Case study: abuse of frequentist statistics

Recently, a colleague was reviewing an article whose key justification rested on some statistics that seemed dodgy to him, so he came to me for advice. (I guess my boss, the resident statistician, was out of his office.) Now, I’m no expert in frequentist statistics. My formal schooling in frequentist statistics comes from my undergraduate chemical engineering curriculum—I wouldn’t rely on it for consulting. But I’ve been working for someone who is essentially a frequentist for a year and a half, so I’ve had some hands-on experience. My boss hired me on the strength of my experience with Bayesian statistics, which I taught myself in grad school, and one thing reading the Bayesian literature voraciously will equip you for is critiquing frequentist statistics. So I felt competent enough to take a look.1

The article compared an old, trusted experimental method with the authors’ new method; the authors sought to show that the new method gave the same results on average as the trusted method. They performed three replicates using the trusted method and three replicates using the new method; each replicate generated a real-valued data point. They did this in nine different conditions, and for each condition, they did a statistical hypothesis test. (I’m going to lean heavily on Wikipedia for explanations of the jargon terms I’m using, so this post is actually a lot longer than it appears on the page. If you don’t feel like following along, the punch line is three paragraphs down, last sentence.)

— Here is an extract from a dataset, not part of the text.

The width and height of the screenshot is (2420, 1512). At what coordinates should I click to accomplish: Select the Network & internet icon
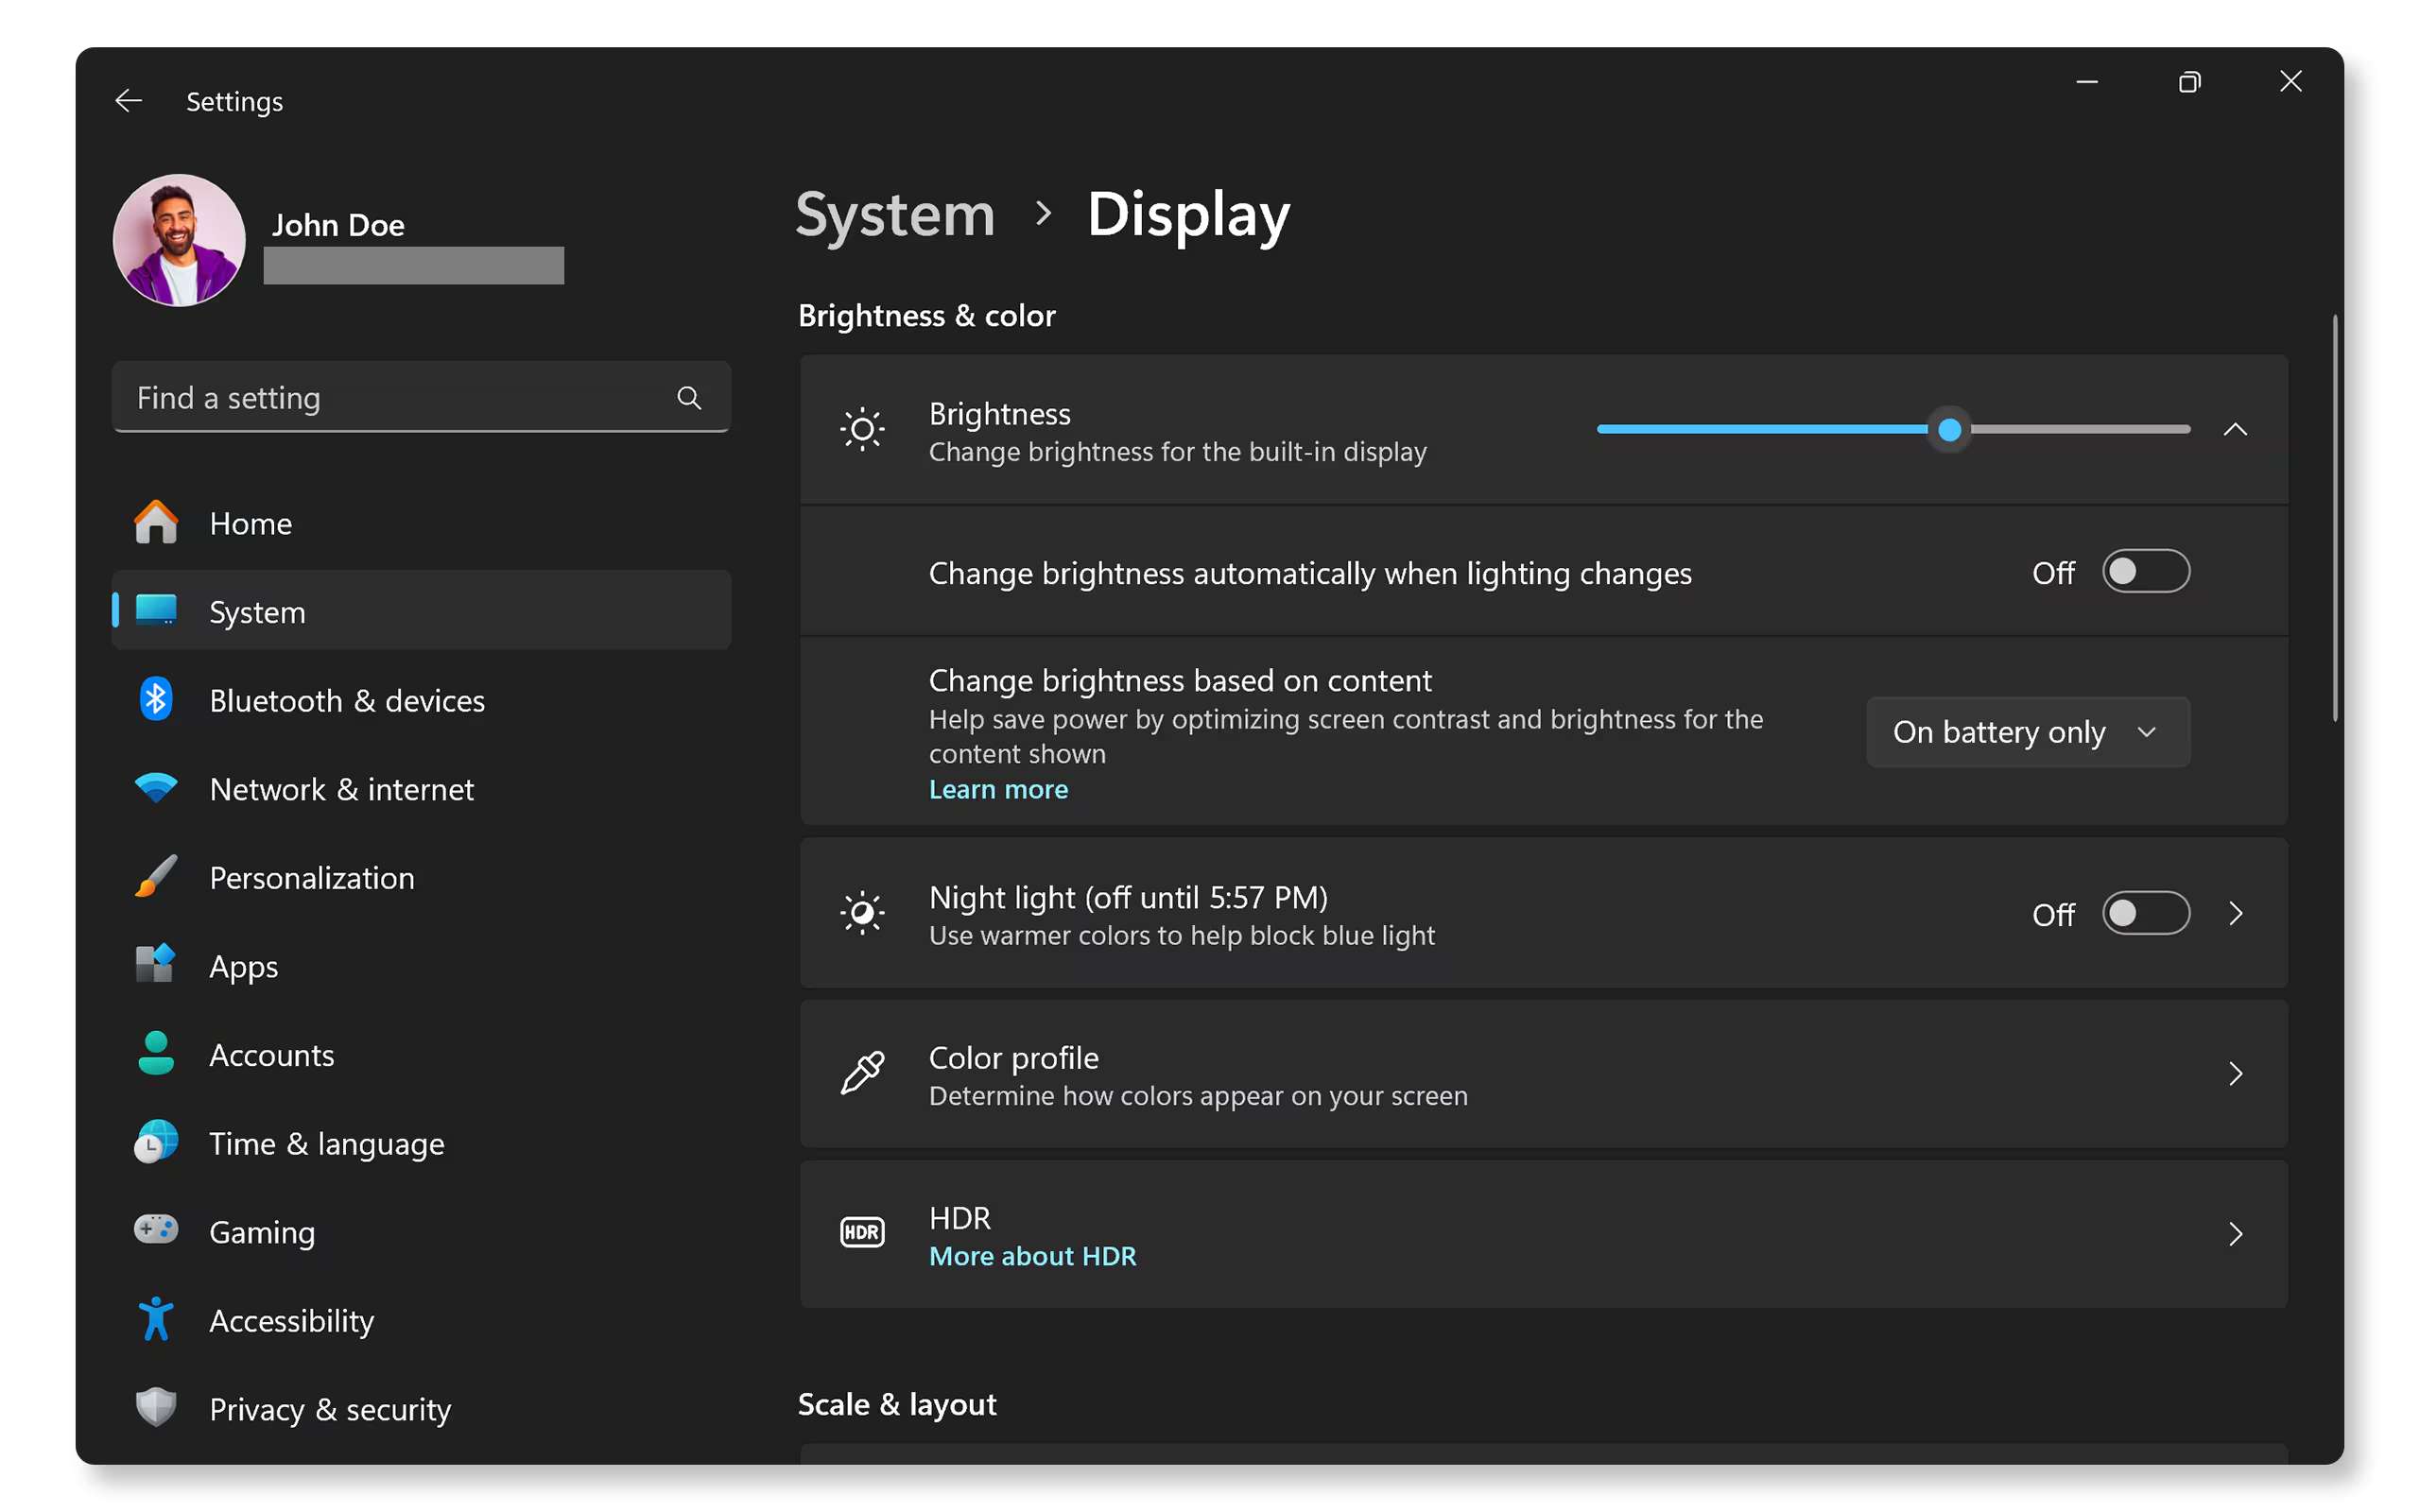pos(156,788)
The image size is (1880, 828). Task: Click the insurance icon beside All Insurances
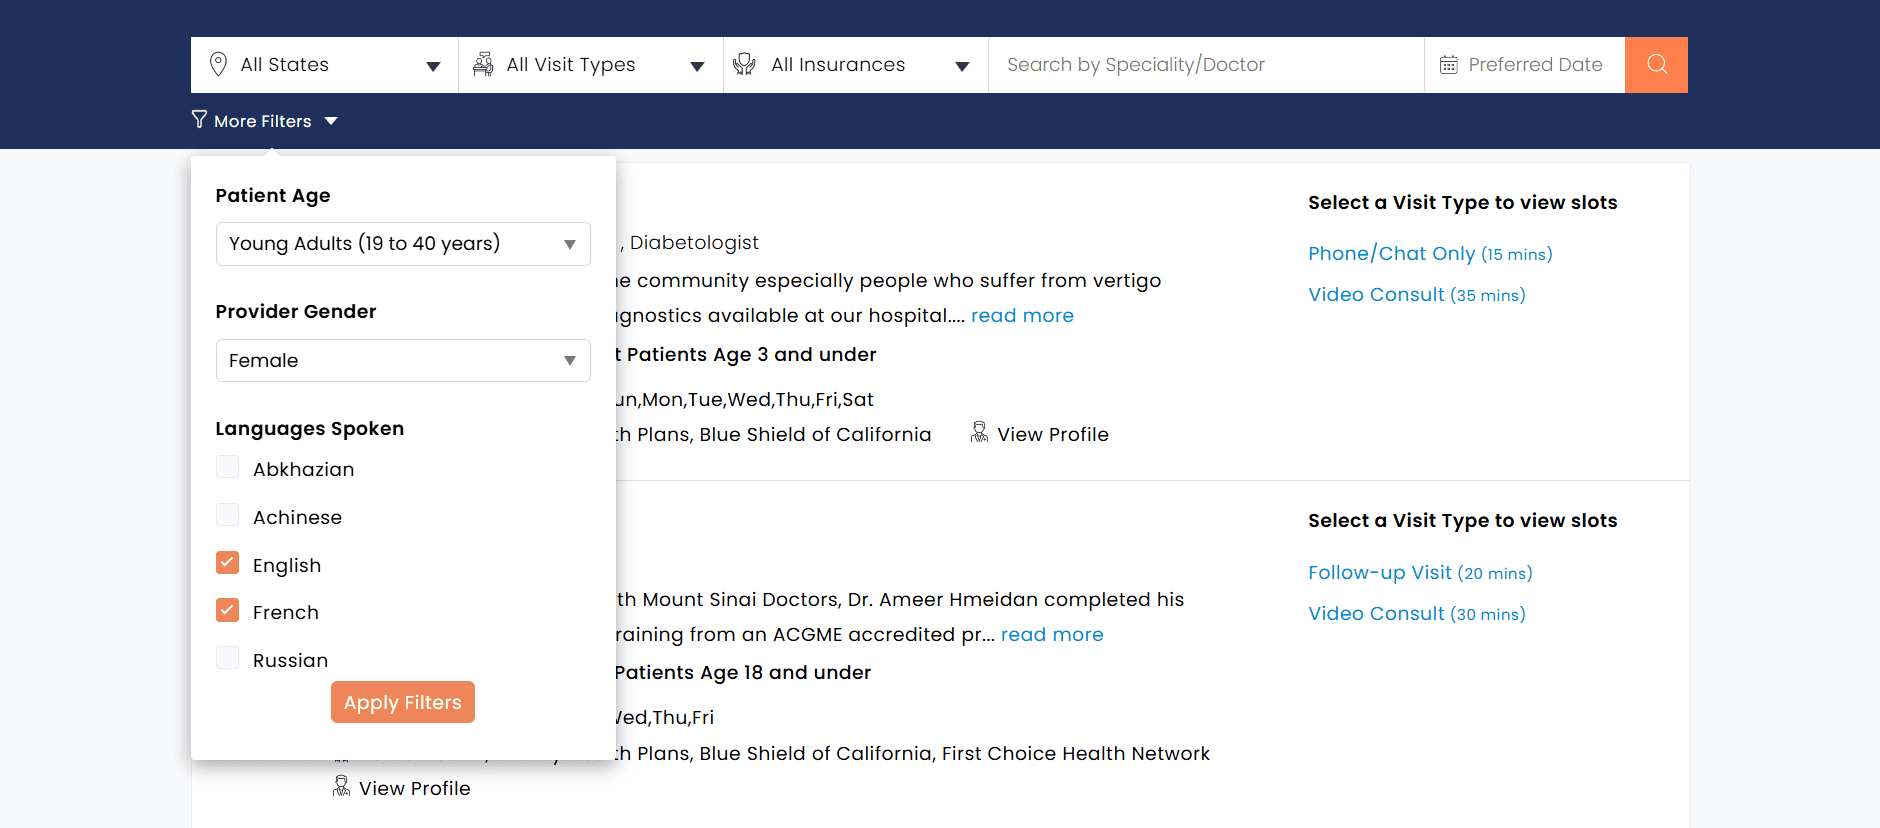[x=744, y=65]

The authors used what’s called a Mann-Whitney U test, which, in simplified terms, aims to determine if two sets of data come from different distributions. The essential thing to know about this test is that it doesn’t depend on the actual data except insofar as those data determine the ranks of the data points when the two data sets are combined. That is, it throws away most of the data, in the sense that data sets that generate the same ranking are equivalent under the test. The rationale for doing this is that it makes the test “non-parametric”—you don’t need to assume a particular form for the probability density when all you look at are the ranks.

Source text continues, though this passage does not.